* [WHAT THE TASK ASKS]: Take the lines below from the one with "At what coordinates" through the one with "Task: Open the" and retype them exactly. Include nothing else, and no pictures.

* [DATA RECORDS]:
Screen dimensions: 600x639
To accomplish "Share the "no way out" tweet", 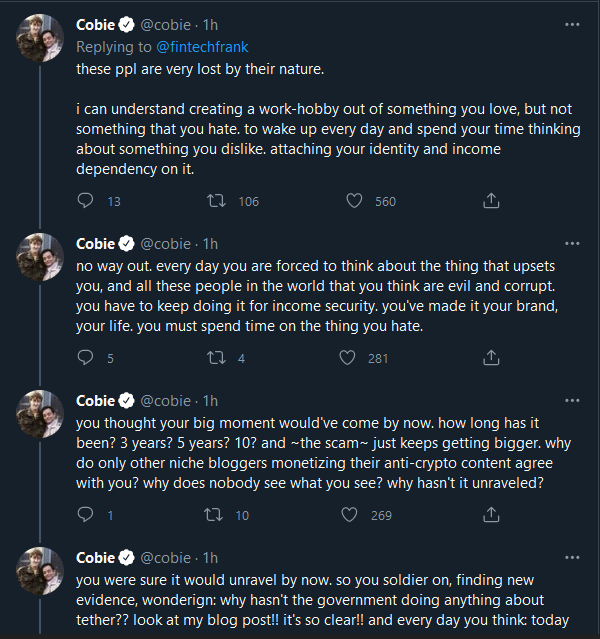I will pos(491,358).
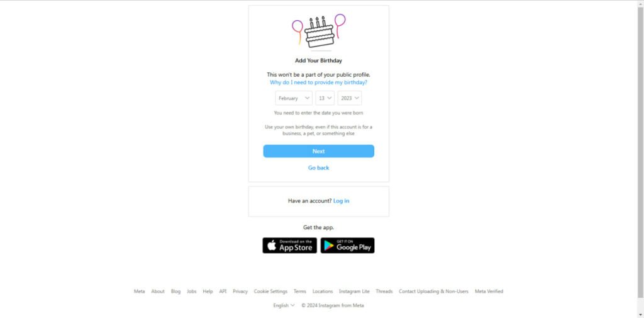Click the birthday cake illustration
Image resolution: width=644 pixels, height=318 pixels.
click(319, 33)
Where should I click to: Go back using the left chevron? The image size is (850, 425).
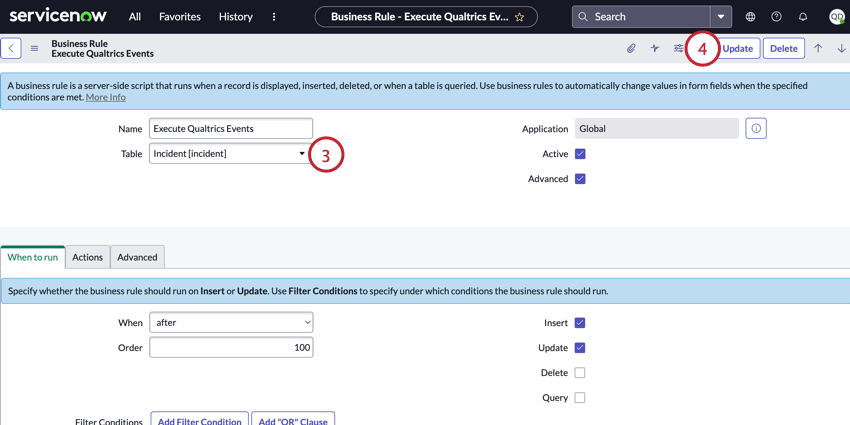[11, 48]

---

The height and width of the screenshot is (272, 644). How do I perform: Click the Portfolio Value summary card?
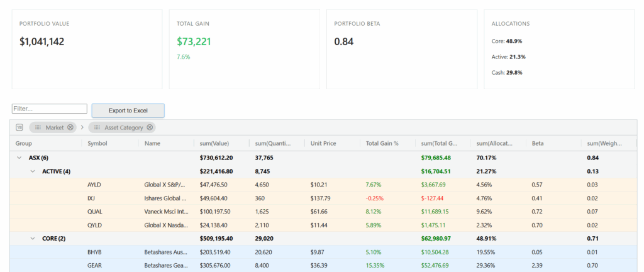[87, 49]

--

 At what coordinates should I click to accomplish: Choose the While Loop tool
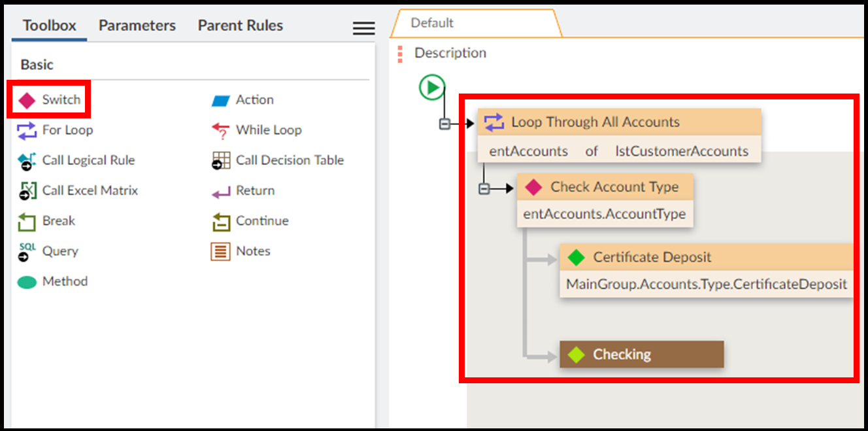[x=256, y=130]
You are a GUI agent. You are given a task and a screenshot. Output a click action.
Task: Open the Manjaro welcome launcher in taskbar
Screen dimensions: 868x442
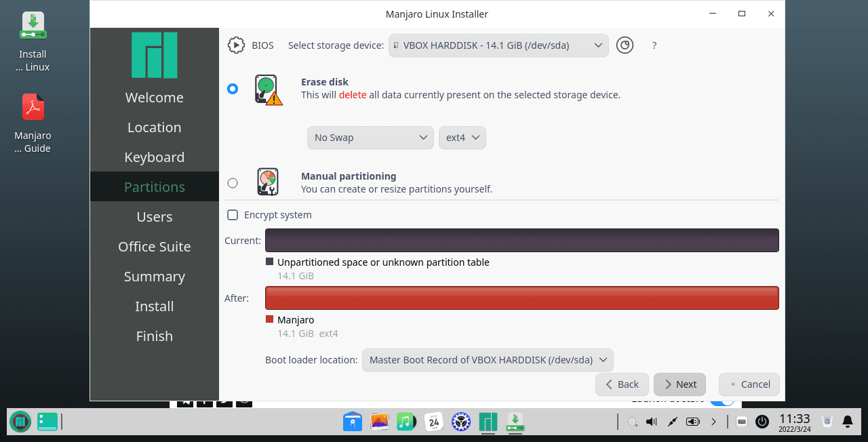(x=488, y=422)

* [YOUR SOLUTION]:
 At what coordinates should I click to accomplish: Choose the While Loop tool
[x=256, y=130]
You are a GUI agent. You are given a task and a screenshot. Output a click action.
Task: Open the Manjaro welcome launcher in taskbar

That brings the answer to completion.